As this is the first time I've heard that name, I would assume it to be of foreign origin and default to the English proncouncation, with a /j/. A non english speaking Dane would however most likely go for the /g/.


----------



## Stoggler

Thanks Billebob

Using the information on this website, there are only three people in the whole of Denmark with that name, so I wonder if the guy I need to call is in fact Icelandic (an equivalent Icelandic website has a total of 64 people with that name in Iceland).


----------



## xrisr

If he is Icelandic, the pronunciation would be 
   /cɪsɤr/
I am not an Icelandic speaker - but that is the pronunciation shown in the Hjal database,
http://www.málföng.is/?pg=hjal
Don't forget to roll the 'r'!


----------



## Segorian

It is an Icelandic name. Pronounce like this: _gi_ as in 'gift'; _ss_ as in 'miss'; _ur_ roughly a schwa followed by an r formed where a rolled r is formed, but without rolling it (just touching with the tongue; this is typical for a final r in Icelandic). The accent is on the first syllable; the second syllable is very light.


----------



## bicontinental

...this is presumably a Dane with an Icelandic name, so the pronunciation of his name could definitely be influenced by Danish pronunciation rules. In this case it shouldn't make too much of a difference, though.

Regardless, if I were you I'd take a stab at it using Segorian's guidelines above, followed by a "...did I pronounce your name correctly?"

Bic.


----------



## Segorian

My bet is on this being a born and bred Icelander.

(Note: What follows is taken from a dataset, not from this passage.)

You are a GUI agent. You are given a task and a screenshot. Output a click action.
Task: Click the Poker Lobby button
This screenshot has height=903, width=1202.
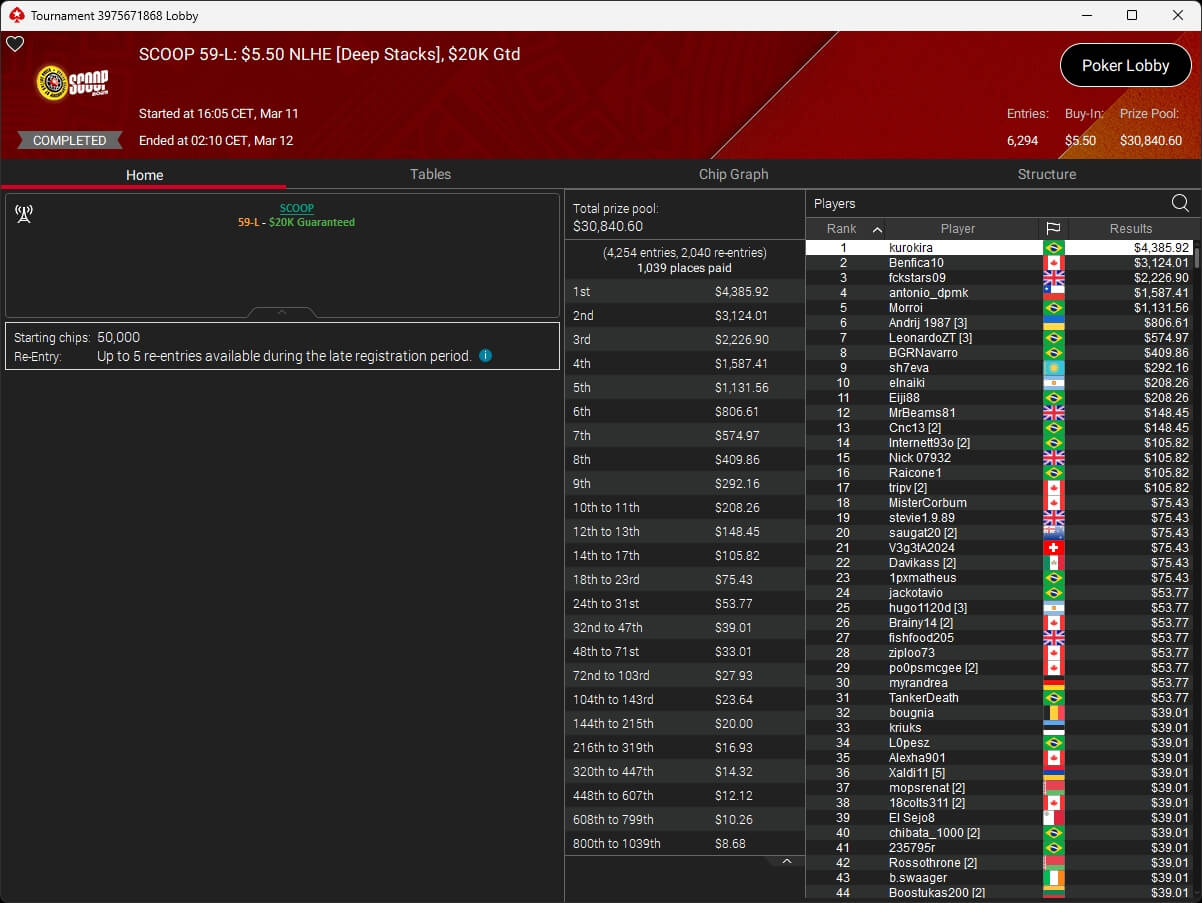1125,66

According to Registers Iceland, there are three of those with this name living in Denmark, and since Statistics Denmark lists three Gissurs, that pretty much sums it up.


----------



## Stoggler

Thank you for the replies


----------



## Dan2

Billebob said:


> I would assume it to be of foreign origin and default to the English proncouncation, with a /j/.


Hi Billebob...  I don't understand this comment - an English g- is never pronounced /j/.  Are you thinking of Swedish and Norwegian "g" (before front vowels) or am I missing your point?  Thanks.  -Dan


----------